• _Goal_
Convert the lines below into a JSON list of strings with one string per line, omitting blank lines. Leave the pictures out of the answer.

• _Data for locating words and elements_

[start]

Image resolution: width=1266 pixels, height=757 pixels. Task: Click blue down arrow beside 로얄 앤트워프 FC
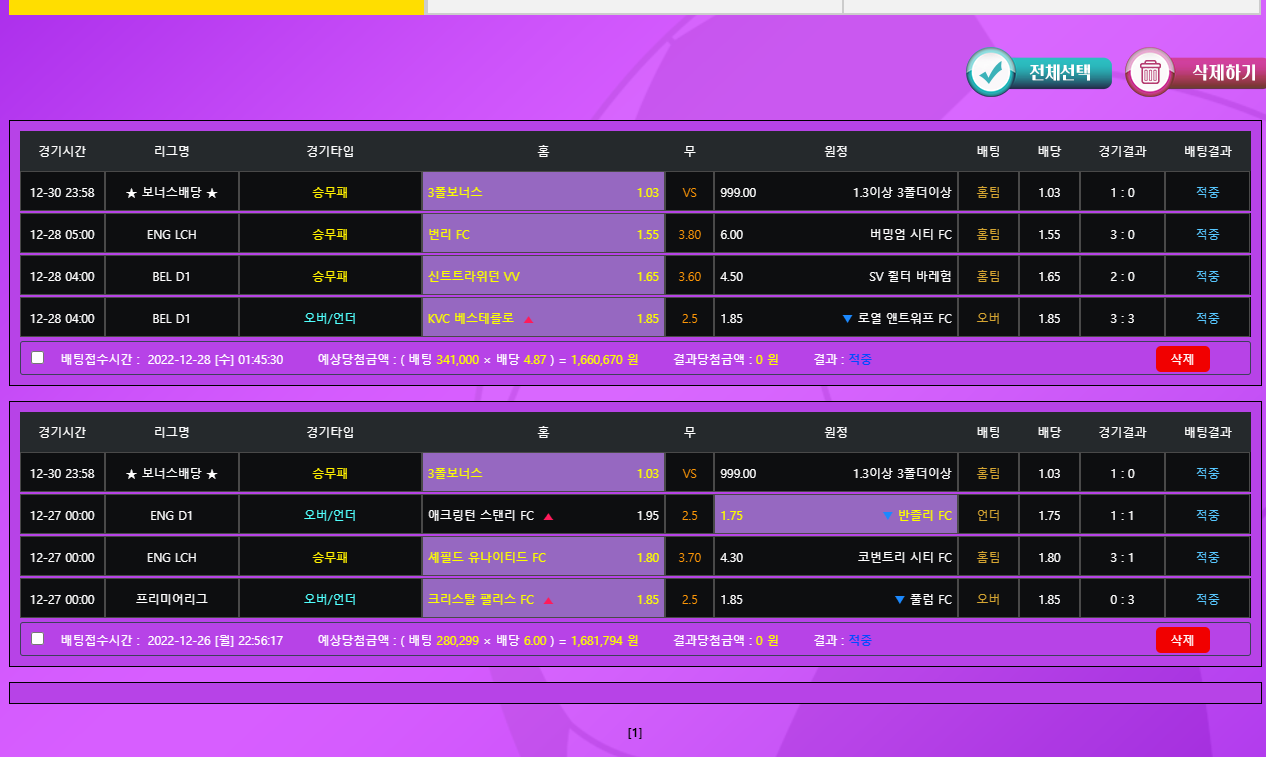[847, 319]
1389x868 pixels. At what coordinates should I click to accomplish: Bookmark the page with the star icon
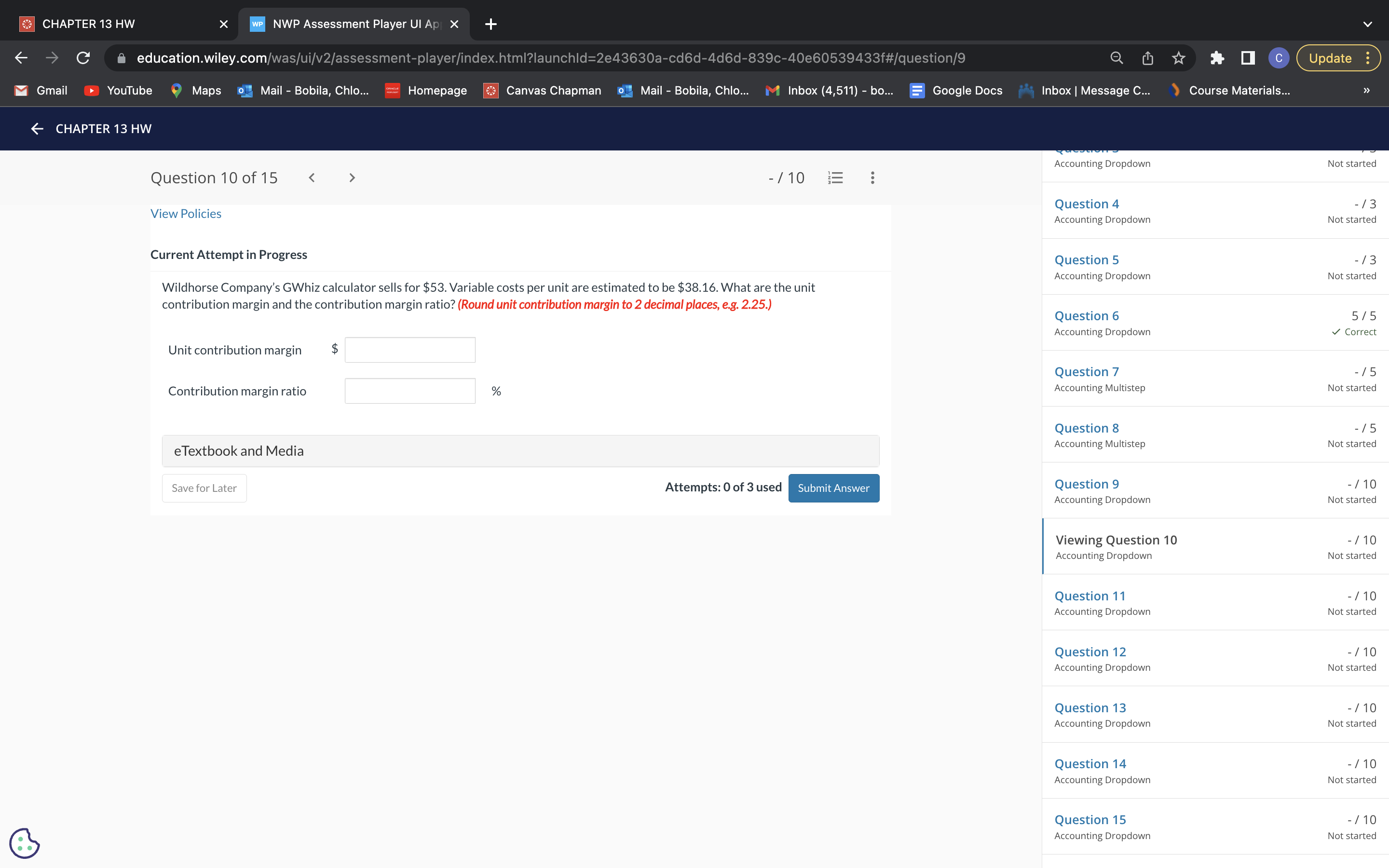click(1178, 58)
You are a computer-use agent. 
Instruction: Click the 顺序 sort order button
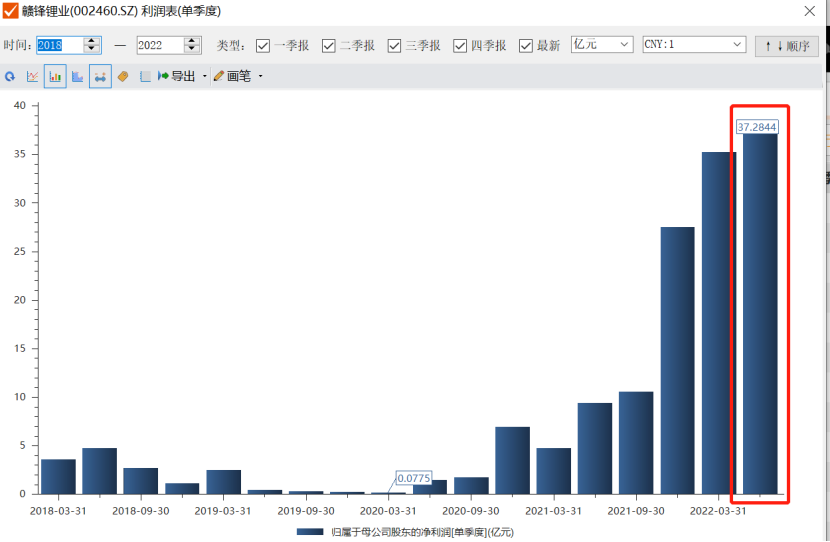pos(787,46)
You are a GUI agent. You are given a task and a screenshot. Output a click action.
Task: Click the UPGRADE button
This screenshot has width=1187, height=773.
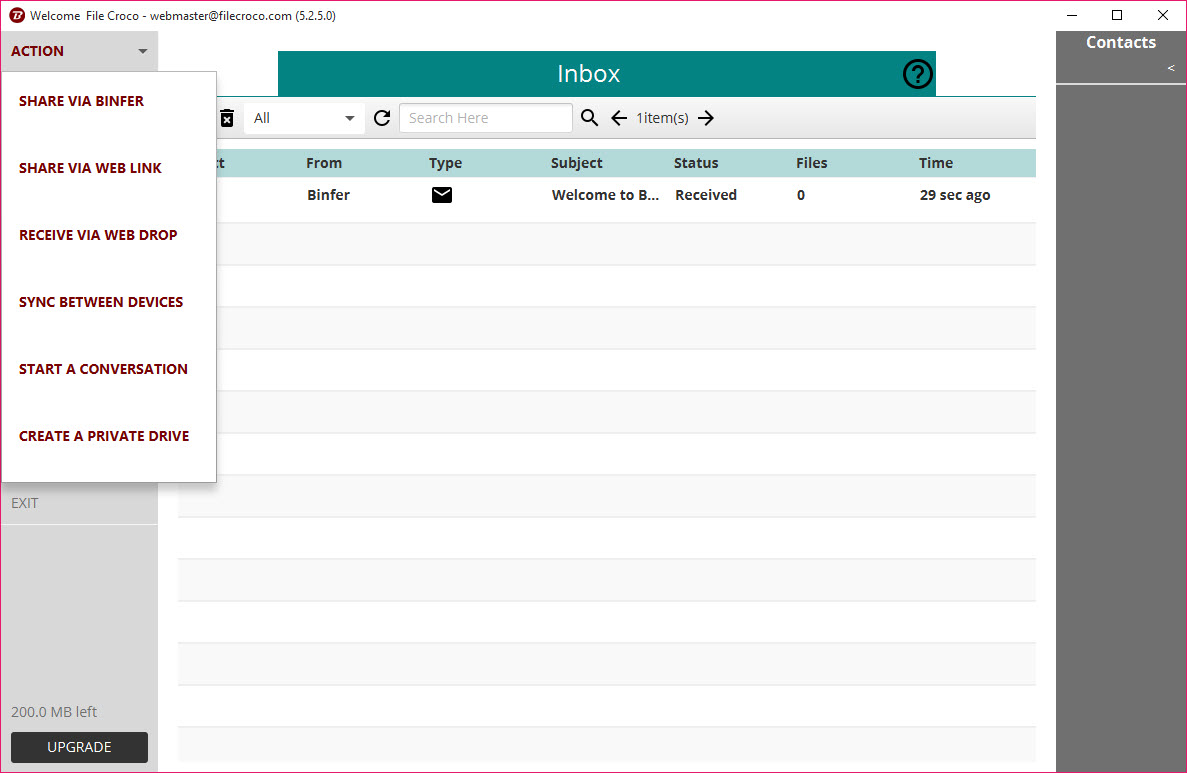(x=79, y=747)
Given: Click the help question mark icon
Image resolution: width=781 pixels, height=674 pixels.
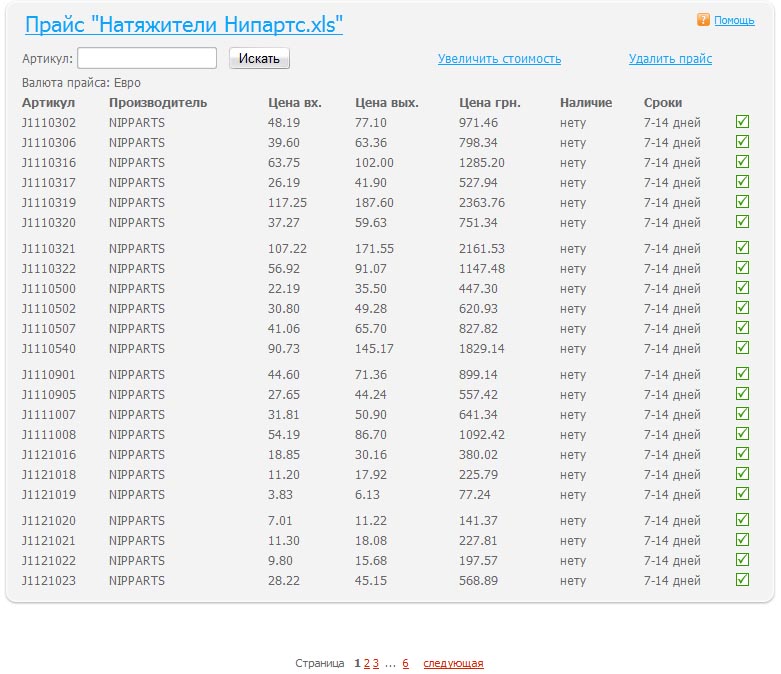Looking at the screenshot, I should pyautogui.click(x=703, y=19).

[end]

• _Exercise result_
[
  "Image resolution: width=1266 pixels, height=757 pixels. Task: Click blue down arrow beside 로얄 앤트워프 FC",
  "[847, 319]",
  "1389x868 pixels. At what coordinates should I click to accomplish: Bookmark the page with the star icon",
  "click(1178, 58)",
  "You are a computer-use agent. ",
  "Instruction: Click the 顺序 sort order button",
  "pos(787,46)",
  "You are a GUI agent. You are given a task and a screenshot. Output a click action.",
  "Task: Click the UPGRADE button",
  "This screenshot has width=1187, height=773.",
  "(x=79, y=747)",
  "Given: Click the help question mark icon",
  "Image resolution: width=781 pixels, height=674 pixels.",
  "Looking at the screenshot, I should pyautogui.click(x=703, y=19)."
]